━━━ Extrahierte Daten ━━━

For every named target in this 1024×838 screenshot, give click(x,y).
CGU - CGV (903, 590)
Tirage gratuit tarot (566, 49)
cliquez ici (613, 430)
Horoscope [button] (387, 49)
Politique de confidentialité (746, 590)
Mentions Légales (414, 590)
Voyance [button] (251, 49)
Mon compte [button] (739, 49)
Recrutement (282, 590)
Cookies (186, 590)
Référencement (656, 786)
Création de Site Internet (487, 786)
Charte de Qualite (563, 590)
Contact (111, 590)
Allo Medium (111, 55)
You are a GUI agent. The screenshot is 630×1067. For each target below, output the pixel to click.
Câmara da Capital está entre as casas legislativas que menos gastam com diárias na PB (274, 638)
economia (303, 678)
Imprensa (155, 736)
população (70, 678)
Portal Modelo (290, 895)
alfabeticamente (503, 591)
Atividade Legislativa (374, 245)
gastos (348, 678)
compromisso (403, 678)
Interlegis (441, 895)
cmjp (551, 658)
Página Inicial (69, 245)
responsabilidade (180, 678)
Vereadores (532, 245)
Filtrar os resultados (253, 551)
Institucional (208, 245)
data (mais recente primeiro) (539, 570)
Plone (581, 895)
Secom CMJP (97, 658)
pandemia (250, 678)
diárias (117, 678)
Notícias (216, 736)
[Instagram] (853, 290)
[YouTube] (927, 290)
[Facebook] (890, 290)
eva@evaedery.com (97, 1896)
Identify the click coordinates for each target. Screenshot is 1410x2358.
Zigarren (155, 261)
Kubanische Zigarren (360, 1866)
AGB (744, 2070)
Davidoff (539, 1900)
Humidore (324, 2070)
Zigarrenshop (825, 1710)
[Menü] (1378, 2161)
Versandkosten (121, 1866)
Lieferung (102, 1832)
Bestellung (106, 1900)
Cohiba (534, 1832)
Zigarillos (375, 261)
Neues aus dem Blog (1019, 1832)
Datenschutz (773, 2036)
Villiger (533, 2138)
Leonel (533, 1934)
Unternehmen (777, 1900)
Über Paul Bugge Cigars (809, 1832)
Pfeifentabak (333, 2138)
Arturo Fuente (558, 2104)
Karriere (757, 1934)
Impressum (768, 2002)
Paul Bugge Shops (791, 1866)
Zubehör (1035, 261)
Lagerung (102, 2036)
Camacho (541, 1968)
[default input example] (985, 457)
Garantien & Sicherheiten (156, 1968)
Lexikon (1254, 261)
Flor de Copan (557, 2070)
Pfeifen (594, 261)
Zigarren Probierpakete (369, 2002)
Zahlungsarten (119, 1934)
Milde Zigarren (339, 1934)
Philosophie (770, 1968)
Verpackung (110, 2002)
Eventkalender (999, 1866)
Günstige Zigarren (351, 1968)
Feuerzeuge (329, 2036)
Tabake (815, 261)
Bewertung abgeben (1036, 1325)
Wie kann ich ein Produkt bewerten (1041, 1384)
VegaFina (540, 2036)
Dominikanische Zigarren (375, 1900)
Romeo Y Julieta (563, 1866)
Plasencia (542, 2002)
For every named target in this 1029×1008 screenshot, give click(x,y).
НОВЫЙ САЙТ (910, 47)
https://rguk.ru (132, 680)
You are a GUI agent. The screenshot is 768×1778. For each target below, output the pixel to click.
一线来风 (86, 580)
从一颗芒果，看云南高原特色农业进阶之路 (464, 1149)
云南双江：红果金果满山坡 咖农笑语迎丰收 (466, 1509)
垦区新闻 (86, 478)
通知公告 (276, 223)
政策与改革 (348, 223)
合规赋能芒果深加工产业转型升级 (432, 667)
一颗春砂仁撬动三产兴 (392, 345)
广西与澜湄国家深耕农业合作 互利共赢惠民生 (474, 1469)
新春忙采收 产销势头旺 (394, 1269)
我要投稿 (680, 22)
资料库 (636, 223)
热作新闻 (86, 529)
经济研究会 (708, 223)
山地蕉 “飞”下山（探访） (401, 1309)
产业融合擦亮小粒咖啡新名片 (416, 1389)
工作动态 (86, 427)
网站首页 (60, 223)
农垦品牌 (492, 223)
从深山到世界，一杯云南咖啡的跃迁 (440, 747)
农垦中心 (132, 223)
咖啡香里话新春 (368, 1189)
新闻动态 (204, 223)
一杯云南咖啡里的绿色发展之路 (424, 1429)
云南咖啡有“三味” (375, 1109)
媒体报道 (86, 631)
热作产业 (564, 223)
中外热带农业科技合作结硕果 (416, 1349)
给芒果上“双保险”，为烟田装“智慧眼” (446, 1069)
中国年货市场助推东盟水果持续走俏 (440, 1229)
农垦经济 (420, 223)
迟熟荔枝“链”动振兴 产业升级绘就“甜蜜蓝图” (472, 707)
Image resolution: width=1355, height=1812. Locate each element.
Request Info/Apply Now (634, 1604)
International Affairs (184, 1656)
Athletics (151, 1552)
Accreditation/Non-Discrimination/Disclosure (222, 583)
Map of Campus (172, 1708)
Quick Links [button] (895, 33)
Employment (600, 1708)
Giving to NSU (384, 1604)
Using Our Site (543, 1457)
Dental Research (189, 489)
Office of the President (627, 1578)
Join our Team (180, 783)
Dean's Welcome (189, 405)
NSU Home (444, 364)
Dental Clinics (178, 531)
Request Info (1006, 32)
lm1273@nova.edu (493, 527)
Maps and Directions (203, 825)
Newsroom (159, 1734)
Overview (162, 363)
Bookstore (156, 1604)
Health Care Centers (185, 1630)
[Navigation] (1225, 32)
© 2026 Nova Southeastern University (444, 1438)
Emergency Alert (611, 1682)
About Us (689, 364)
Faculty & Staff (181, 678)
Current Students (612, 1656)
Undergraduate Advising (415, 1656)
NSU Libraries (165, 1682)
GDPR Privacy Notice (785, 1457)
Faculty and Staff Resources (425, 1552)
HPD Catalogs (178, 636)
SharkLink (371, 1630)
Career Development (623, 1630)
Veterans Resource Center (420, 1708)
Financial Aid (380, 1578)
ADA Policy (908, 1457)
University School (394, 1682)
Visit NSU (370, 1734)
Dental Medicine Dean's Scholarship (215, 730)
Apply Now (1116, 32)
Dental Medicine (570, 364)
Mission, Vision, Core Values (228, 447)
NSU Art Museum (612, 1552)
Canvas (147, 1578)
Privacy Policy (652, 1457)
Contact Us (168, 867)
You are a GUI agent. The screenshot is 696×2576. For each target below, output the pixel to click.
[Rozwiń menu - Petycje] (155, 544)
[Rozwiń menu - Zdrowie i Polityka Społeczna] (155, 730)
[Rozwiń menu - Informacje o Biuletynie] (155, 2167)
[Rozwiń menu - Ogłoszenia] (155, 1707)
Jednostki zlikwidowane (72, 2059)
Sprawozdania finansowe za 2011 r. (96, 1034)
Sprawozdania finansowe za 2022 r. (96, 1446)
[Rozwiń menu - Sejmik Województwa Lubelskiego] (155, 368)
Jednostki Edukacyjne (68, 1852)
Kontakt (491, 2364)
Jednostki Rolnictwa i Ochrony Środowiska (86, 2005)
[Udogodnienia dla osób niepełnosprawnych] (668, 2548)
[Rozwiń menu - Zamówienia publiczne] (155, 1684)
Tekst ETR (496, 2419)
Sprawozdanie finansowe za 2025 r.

━━━

Schreiben Sie sämtliche Einträge oben Zeile für Zeile unverändert ab.

For every named target in this 1024×838 screenshot, give click(x,y).
CGU - CGV (903, 590)
Tirage gratuit tarot (566, 49)
cliquez ici (613, 430)
Horoscope [button] (387, 49)
Politique de confidentialité (746, 590)
Mentions Légales (414, 590)
Voyance [button] (251, 49)
Mon compte [button] (739, 49)
Recrutement (282, 590)
Cookies (186, 590)
Référencement (656, 786)
Création de Site Internet (487, 786)
Charte de Qualite (563, 590)
Contact (111, 590)
Allo Medium (111, 55)
You are a GUI agent. The screenshot is 630×1067. For each target below, output the pixel to click.
Câmara da Capital está entre as casas legislativas que menos gastam com diárias na PB (274, 638)
economia (303, 678)
Imprensa (155, 736)
população (70, 678)
Portal Modelo (290, 895)
alfabeticamente (503, 591)
Atividade Legislativa (374, 245)
gastos (348, 678)
compromisso (403, 678)
Interlegis (441, 895)
cmjp (551, 658)
Página Inicial (69, 245)
responsabilidade (180, 678)
Vereadores (532, 245)
Filtrar os resultados (253, 551)
Institucional (208, 245)
data (mais recente primeiro) (539, 570)
Plone (581, 895)
Secom CMJP (97, 658)
pandemia (250, 678)
diárias (117, 678)
Notícias (216, 736)
[Instagram] (853, 290)
[YouTube] (927, 290)
[Facebook] (890, 290)
eva@evaedery.com (97, 1896)
Identify the click coordinates for each target. Screenshot is 1410x2358.
Zigarren (155, 261)
Kubanische Zigarren (360, 1866)
AGB (744, 2070)
Davidoff (539, 1900)
Humidore (324, 2070)
Zigarrenshop (825, 1710)
[Menü] (1378, 2161)
Versandkosten (121, 1866)
Lieferung (102, 1832)
Bestellung (106, 1900)
Cohiba (534, 1832)
Zigarillos (375, 261)
Neues aus dem Blog (1019, 1832)
Datenschutz (773, 2036)
Villiger (533, 2138)
Leonel (533, 1934)
Unternehmen (777, 1900)
Über Paul Bugge Cigars (809, 1832)
Pfeifentabak (333, 2138)
Arturo Fuente (558, 2104)
Karriere (757, 1934)
Impressum (768, 2002)
Paul Bugge Shops (791, 1866)
Zubehör (1035, 261)
Lagerung (102, 2036)
Camacho (541, 1968)
[default input example] (985, 457)
Garantien & Sicherheiten (156, 1968)
Lexikon (1254, 261)
Flor de Copan (557, 2070)
Pfeifen (594, 261)
Zigarren Probierpakete (369, 2002)
Zahlungsarten (119, 1934)
Milde Zigarren (339, 1934)
Philosophie (770, 1968)
Verpackung (110, 2002)
Eventkalender (999, 1866)
Günstige Zigarren (351, 1968)
Feuerzeuge (329, 2036)
Tabake (815, 261)
Bewertung abgeben (1036, 1325)
Wie kann ich ein Produkt bewerten (1041, 1384)
VegaFina (540, 2036)
Dominikanische Zigarren (375, 1900)
Romeo Y Julieta (563, 1866)
Plasencia (542, 2002)
For every named target in this 1029×1008 screenshot, give click(x,y).
НОВЫЙ САЙТ (910, 47)
https://rguk.ru (132, 680)
You are a GUI agent. The screenshot is 768×1778. For each target below, output the pixel to click.
一线来风 (86, 580)
从一颗芒果，看云南高原特色农业进阶之路 (464, 1149)
云南双江：红果金果满山坡 咖农笑语迎丰收 (466, 1509)
垦区新闻 (86, 478)
通知公告 (276, 223)
政策与改革 (348, 223)
合规赋能芒果深加工产业转型升级 (432, 667)
一颗春砂仁撬动三产兴 (392, 345)
广西与澜湄国家深耕农业合作 互利共赢惠民生 (474, 1469)
新春忙采收 产销势头旺 (394, 1269)
我要投稿 (680, 22)
资料库 (636, 223)
热作新闻 (86, 529)
经济研究会 (708, 223)
山地蕉 “飞”下山（探访） (401, 1309)
产业融合擦亮小粒咖啡新名片 (416, 1389)
工作动态 (86, 427)
网站首页 (60, 223)
农垦品牌 (492, 223)
从深山到世界，一杯云南咖啡的跃迁 (440, 747)
农垦中心 (132, 223)
咖啡香里话新春 (368, 1189)
新闻动态 (204, 223)
一杯云南咖啡里的绿色发展之路 (424, 1429)
云南咖啡有“三味” (375, 1109)
媒体报道 (86, 631)
热作产业 (564, 223)
中外热带农业科技合作结硕果 (416, 1349)
给芒果上“双保险”，为烟田装“智慧眼” (446, 1069)
中国年货市场助推东盟水果持续走俏 (440, 1229)
农垦经济 (420, 223)
迟熟荔枝“链”动振兴 产业升级绘就“甜蜜蓝图” (472, 707)
Image resolution: width=1355, height=1812. Locate each element.
Request Info/Apply Now (634, 1604)
International Affairs (184, 1656)
Athletics (151, 1552)
Accreditation/Non-Discrimination/Disclosure (222, 583)
Map of Campus (172, 1708)
Quick Links [button] (895, 33)
Employment (600, 1708)
Giving to NSU (384, 1604)
Using Our Site (543, 1457)
Dental Research (189, 489)
Office of the President (627, 1578)
Join our Team (180, 783)
Dean's Welcome (189, 405)
NSU Home (444, 364)
Dental Clinics (178, 531)
Request Info (1006, 32)
lm1273@nova.edu (493, 527)
Maps and Directions (203, 825)
Newsroom (159, 1734)
Overview (162, 363)
Bookstore (156, 1604)
Health Care Centers (185, 1630)
[Navigation] (1225, 32)
© 2026 Nova Southeastern University (444, 1438)
Emergency Alert (611, 1682)
About Us (689, 364)
Faculty & Staff (181, 678)
Current Students (612, 1656)
Undergraduate Advising (415, 1656)
NSU Libraries (165, 1682)
GDPR Privacy Notice (785, 1457)
Faculty and Staff Resources (425, 1552)
HPD Catalogs (178, 636)
SharkLink (371, 1630)
Career Development (623, 1630)
Veterans Resource Center (420, 1708)
Financial Aid (380, 1578)
ADA Policy (908, 1457)
University School (394, 1682)
Visit NSU (370, 1734)
Dental Medicine Dean's Scholarship (215, 730)
Apply Now (1116, 32)
Dental Medicine (570, 364)
Mission, Vision, Core Values (228, 447)
NSU Art Museum (612, 1552)
Canvas (147, 1578)
Privacy Policy (652, 1457)
Contact Us (168, 867)
You are a GUI agent. The screenshot is 696×2576. For each target below, output the pixel to click.
[Rozwiń menu - Petycje] (155, 544)
[Rozwiń menu - Zdrowie i Polityka Społeczna] (155, 730)
[Rozwiń menu - Informacje o Biuletynie] (155, 2167)
[Rozwiń menu - Ogłoszenia] (155, 1707)
Jednostki zlikwidowane (72, 2059)
Sprawozdania finansowe za 2011 r. (96, 1034)
Sprawozdania finansowe za 2022 r. (96, 1446)
[Rozwiń menu - Sejmik Województwa Lubelskiego] (155, 368)
Jednostki Edukacyjne (68, 1852)
Kontakt (491, 2364)
Jednostki Rolnictwa i Ochrony Środowiska (86, 2005)
[Udogodnienia dla osób niepełnosprawnych] (668, 2548)
[Rozwiń menu - Zamówienia publiczne] (155, 1684)
Tekst ETR (496, 2419)
Sprawozdanie finansowe za 2025 r.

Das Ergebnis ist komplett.